→ **PASSAGE SHOWN**:

-- -- --

24. The remaining issue is reduced to a question whether the expenditure was incurred pursuant to conditions of employment because
F.C. of T. v. Hatchett 71 ATC 4184; (1971) 125 C.L.R. 494 and White demonstrate that there are circumstances where conditions of employment limit the area within which the employee may exercise a choice to incur expenditure which has the quality of sec. 51(1) deductibility; within the area so circumscribed, the merits of the claim have to be proved, and it may fail because of the exceptions in sec. 51(1), e.g., the requirement of the employer may relate to such matters as lifestyle; compare
F.C. of T. v. Forsyth 79 ATC 4505 at p. 4508 as to the cost of purchasing and maintaining clothes. As is shown by the extract from Finn which is set out by Smith J. in Burton nothing is achieved by the words ``incidental and relevant'' without the addition of the phrase ``in a correct sense''. If an employee's claim is to succeed, the correct sense of ``incidental and relevant'' is the express or implied term of the contract of employment as this characterizes the expenditure.

-- -- --

→ **GIVEN ENTRIES**:
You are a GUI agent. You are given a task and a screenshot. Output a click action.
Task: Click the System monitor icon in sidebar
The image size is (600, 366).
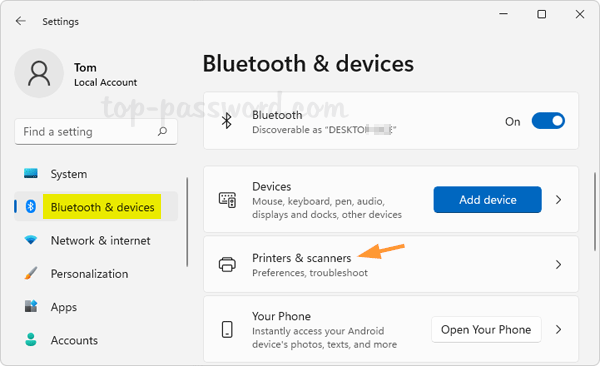(31, 173)
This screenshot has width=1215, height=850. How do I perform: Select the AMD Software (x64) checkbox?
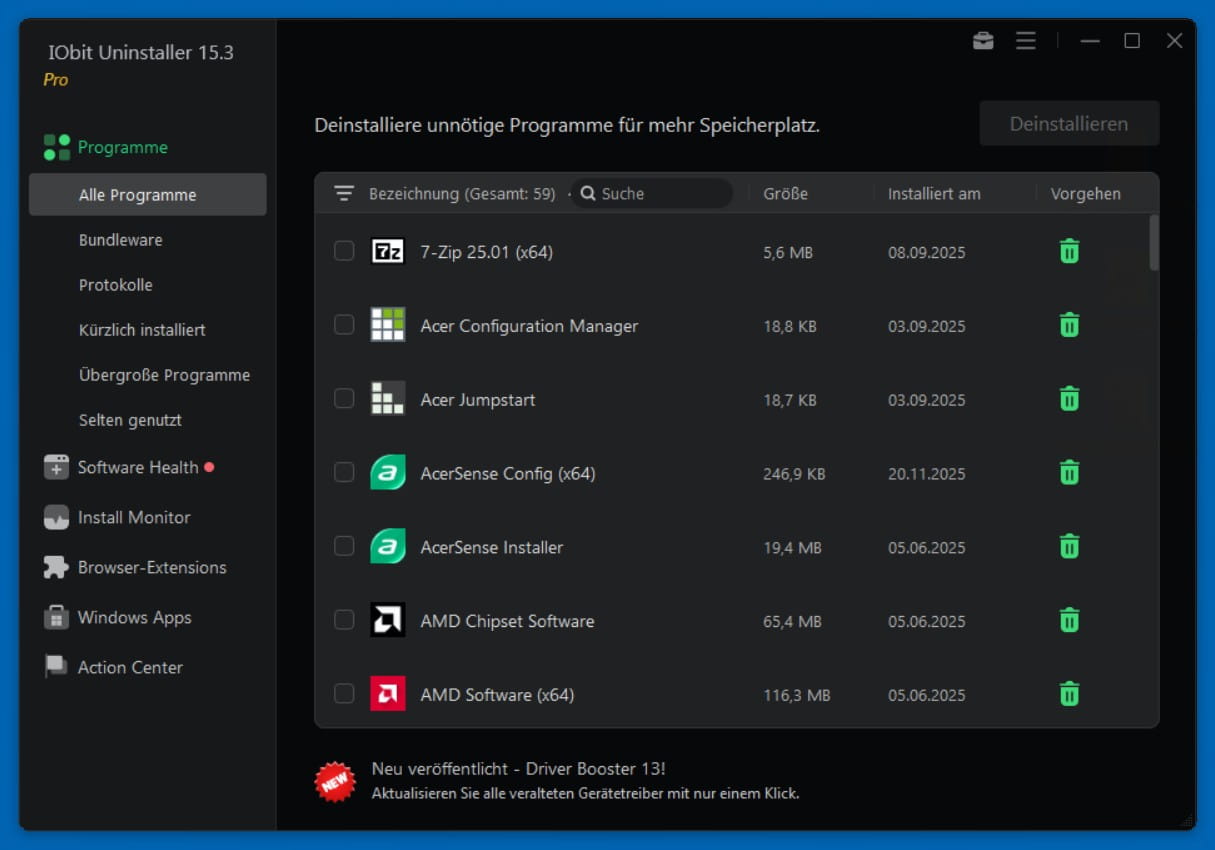tap(344, 693)
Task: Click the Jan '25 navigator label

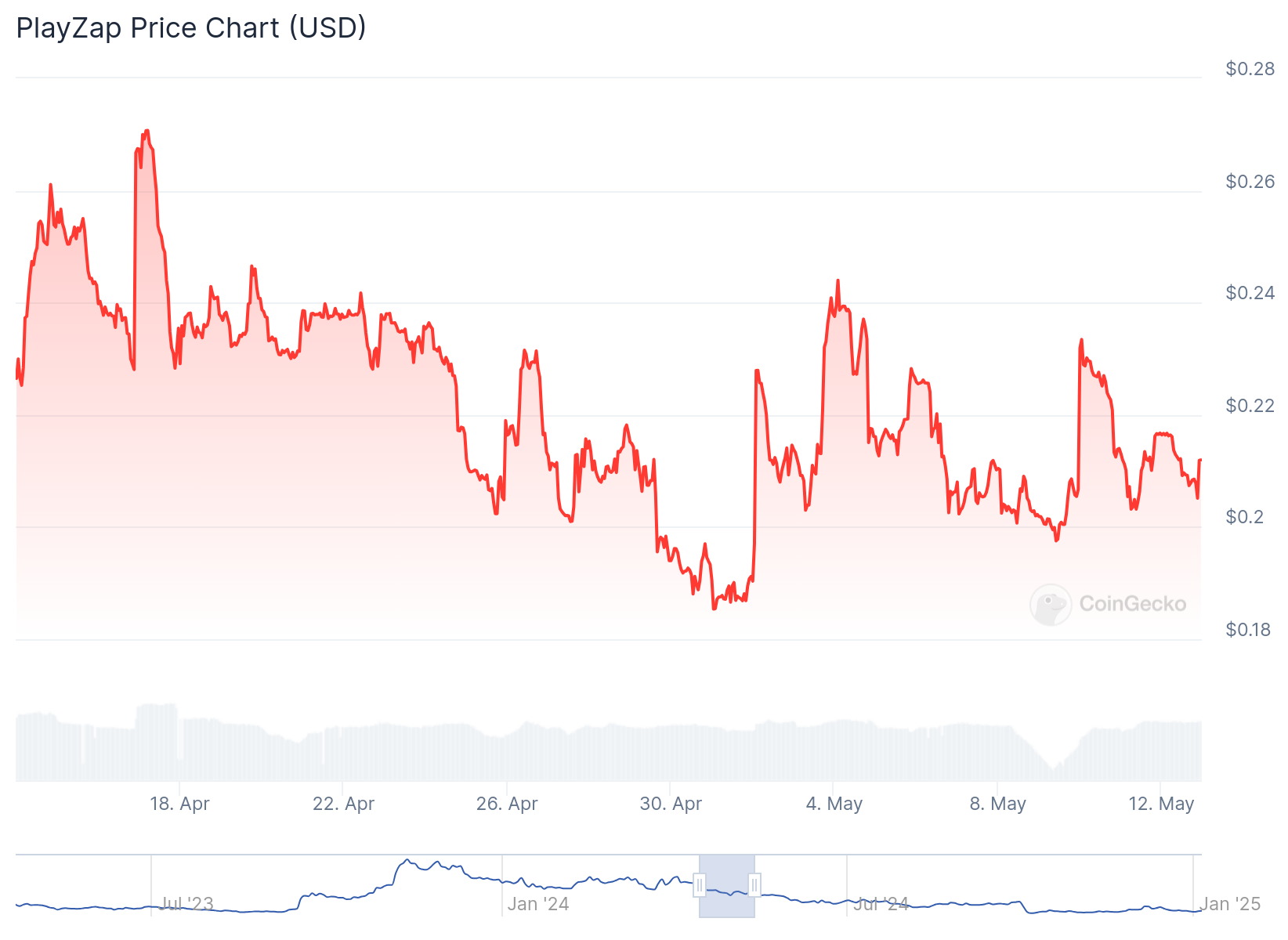Action: pos(1230,904)
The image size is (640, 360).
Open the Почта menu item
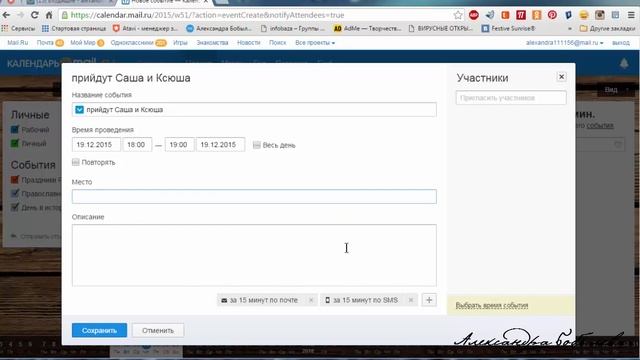[x=45, y=42]
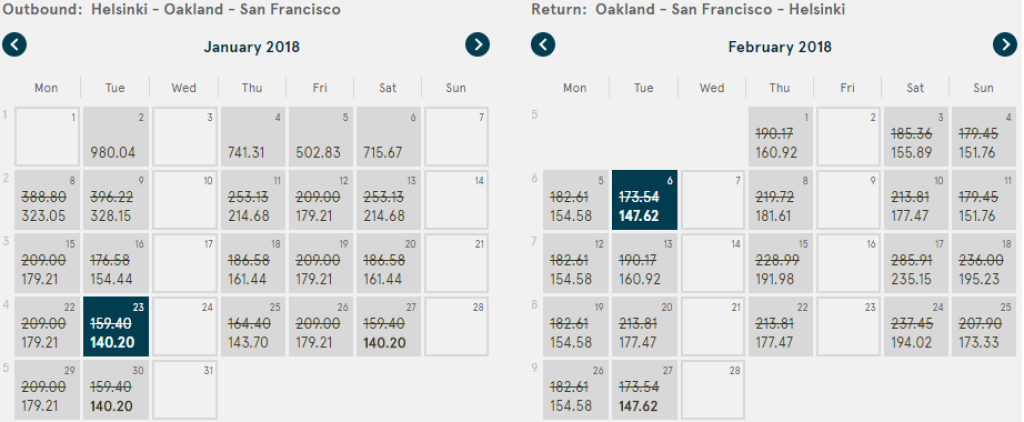Show previous month in return calendar
The height and width of the screenshot is (422, 1024).
pyautogui.click(x=543, y=45)
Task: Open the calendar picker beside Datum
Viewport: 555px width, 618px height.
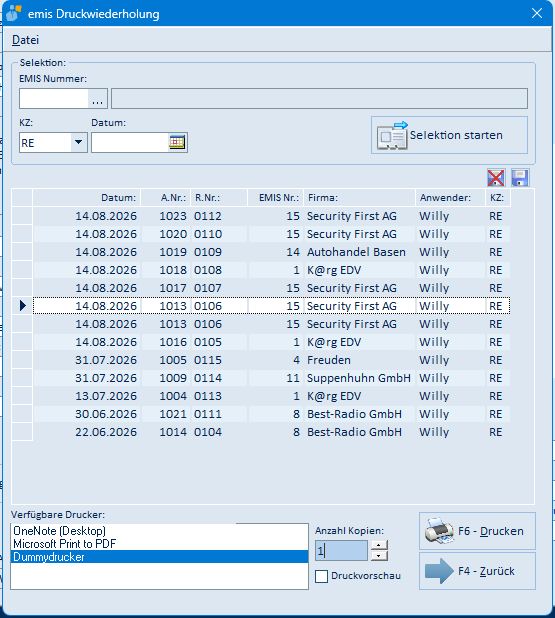Action: (x=177, y=142)
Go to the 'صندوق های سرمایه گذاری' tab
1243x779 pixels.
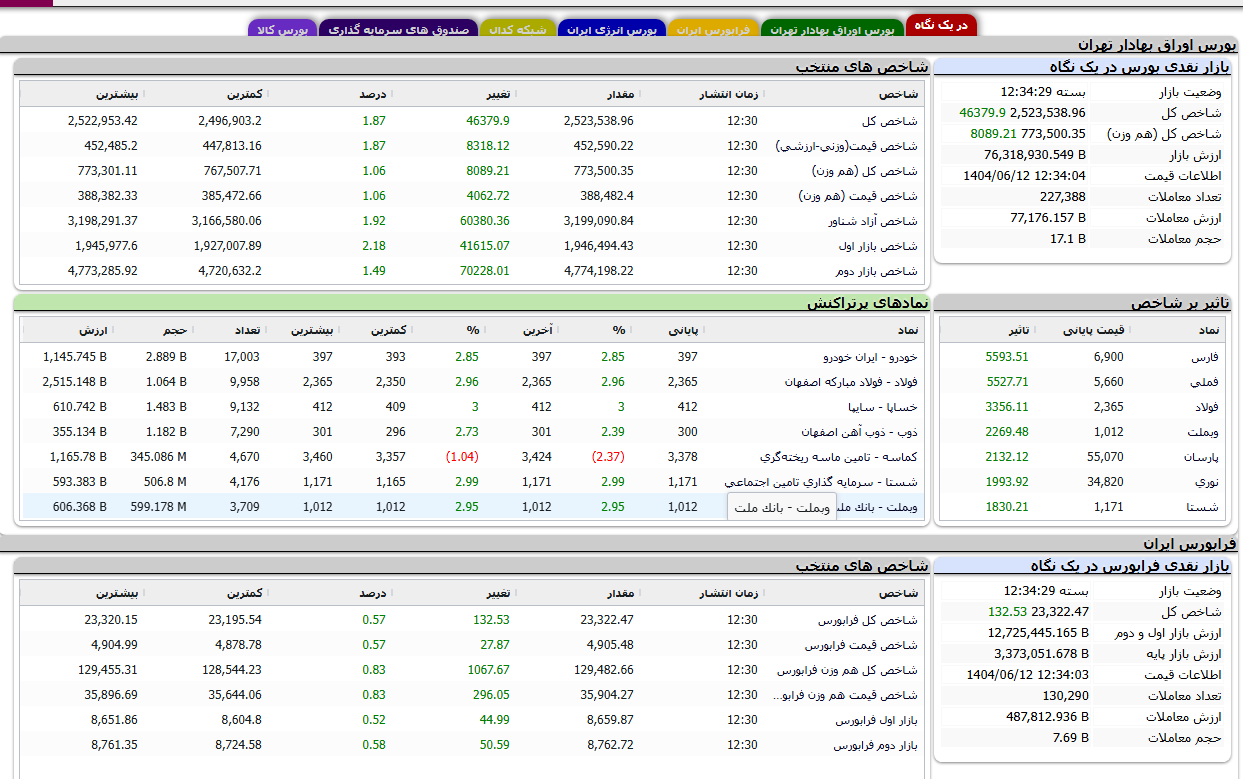point(399,30)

-- -- --

→ **TASK REQUIREMENTS**:
**1.** Say whether each statement agrees with the passage on deducting employment expenditure: (a) a claim may fail because of the exceptions in sec. 51(1); (b) the words "incidental and relevant" achieve something on their own; (c) Forsyth is cited on the cost of travel. Answer yes or no for each, quoting the deciding words.
**2.** Extend the passage on deducting employment expenditure, starting after its last sentence.

→ **TASK-BY-TASK ANSWERS**:
**1.**
(a) Yes: "it may fail because of the exceptions in sec. 51(1)"
(b) No: "nothing is achieved by the words ``incidental and relevant'' without the addition of the phrase ``in a correct sense''"
(c) No: "as to the cost of purchasing and maintaining clothes"

**2.**
25. If it should be thought that a test is to be found in the phrase ``travelling on his work'' the question whether he is travelling on his work is to be met by the question ``what were the express and implied terms of the contract of employment'', as it is that question which directs the answer to the question whether he was travelling on his work.

26. This subject has been discussed at some length because it is frequently said in the journals that the principle as most recently enunciated in Burton is too narrow, and, curiously, that Finn sets out a wider principle. The only comment which befits an administrative tribunal is that in Burton Smith J. set out and applied the dominant passages in Finn and the test as set out in Burton is the one which current case law demands be used for the employee who seeks a sec. 51(1) deduction.

27. The application of the principle as in Burton results in a decision in favour of the taxpayer for the expenditure referable to the item in para. 1(v) hereof.

28. To the extent mentioned in para. 26 hereof the decision on the objection is held to be in error, and the amended assessment for the year ended 30 June 1975 is to be reduced by the allowance of a deduction of $4.